EDITOR’S NOTE: This article originally stated three Hercules aircraft landed in Calgary to aid in the national COVID-19 response. While Canadian Forces members are ready to help provinces and cities respond to the pandemic, these three aircraft were related to other training operations, unrelated to the pandemic.
Members of the Canadian Armed Forces — along with resources and equipment — are in the Prairie provinces to help with the national COVID-19 response, if needed.
A spokesperson for National Defence told Global News Wednesday that while there is no current request for assistance from the Prairie provinces, “prudent contingency planning and preparations are ongoing across Canada to ensure that our personnel, resources and equipment are ready and that we are prepared to respond quickly and effectively to assist in the national COVID-19 response, in support of civil authorities, if asked.”
Public Safety Canada is the lead in coordinating a federal emergency response and the armed forces “stand ready to offer assistance in support of civilian authorities during any crisis in Canada, when requested by the government.”
The Canadian Rangers have been activated in four First Nations in the prairie provinces and one in Ontario, “following provincial requests for Canadian Armed Forces assistance,” she explained.
Operation LASER is described as the military’s “response to a worldwide pandemic situation.” In four phases, CAF personnel and the department of National Defence will help prepare, alert, respond and restore during a pandemic crisis.
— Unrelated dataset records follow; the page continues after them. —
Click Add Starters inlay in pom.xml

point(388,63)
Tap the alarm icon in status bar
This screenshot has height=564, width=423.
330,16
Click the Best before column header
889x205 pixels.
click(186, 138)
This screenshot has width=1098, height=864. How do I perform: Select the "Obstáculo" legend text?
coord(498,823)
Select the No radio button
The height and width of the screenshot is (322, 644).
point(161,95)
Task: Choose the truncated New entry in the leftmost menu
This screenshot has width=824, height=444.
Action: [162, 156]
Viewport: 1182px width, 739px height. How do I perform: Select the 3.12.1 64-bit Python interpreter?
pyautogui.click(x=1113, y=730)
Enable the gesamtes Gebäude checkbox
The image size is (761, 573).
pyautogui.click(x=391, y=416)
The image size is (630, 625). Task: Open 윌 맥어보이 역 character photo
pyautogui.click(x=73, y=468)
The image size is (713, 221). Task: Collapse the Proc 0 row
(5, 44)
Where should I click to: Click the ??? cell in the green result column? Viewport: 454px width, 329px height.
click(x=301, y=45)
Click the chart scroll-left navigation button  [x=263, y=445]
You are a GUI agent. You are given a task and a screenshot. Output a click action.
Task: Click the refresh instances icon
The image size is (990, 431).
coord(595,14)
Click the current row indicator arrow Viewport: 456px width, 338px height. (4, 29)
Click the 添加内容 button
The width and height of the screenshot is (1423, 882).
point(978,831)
The DND statement said: “The CAF continues to work closely with Public Safety and our federal, provincial, territorial, municipal and Indigenous partners to align the provision of possible CAF military support and related capabilities with the overall government COVID-19 response.”
This way of using the Canadian Armed Forces is not unique, one expert says.
“It’s not rare at all because the military is, in a sense, in a class by itself. Unlike a corporation or any other government departments, the military has well-established internal lines of communication, it has a chain of command, it is well organised all the time from the top to the bottom,” said David Bercuson, director of the Centre for Military and Strategic Studies at the University of Calgary.
“We’ve seen the military called out to fight forest fires, to shovel snow in Toronto. We saw it called out earlier this year to help with old folks homes — mostly in Ontario but not exclusively so.
“What the government used to call ‘aid to the civil power,’ which was, in other words, ‘We’re going to help the provincial governments, we’re going to help the cities and so on to perform tasks that are essentially civilian tasks,’ that’s been going on since the whole history of the country.”
Bercuson says seeing the military step in to help should not be cause for concern.
“No, this is not panic at all.
“Trust them because, especially the medical branches in the military, they’re very well trained and they’re very well organised and they know what they’re doing.
“The support of the civilian population is an extremely important part of their job.”
Three CC-130 Hercules transport aircraft were seen at the Calgary International Airport Wednesday morning.
They are not related to vaccines, CAF public affairs officer David Lavallee said.
“Two are CC-130J Hercules from 436 Squadron, based at 8 Wing Trenton, Ont., both of which are conducing tactical airlift training for aircrew.
“The other is a CC-130T Hercules from Winnipeg-based 435 Squadron, which is supporting CF-18 Hornet training out of Cold Lake with air-to-air refuelling.”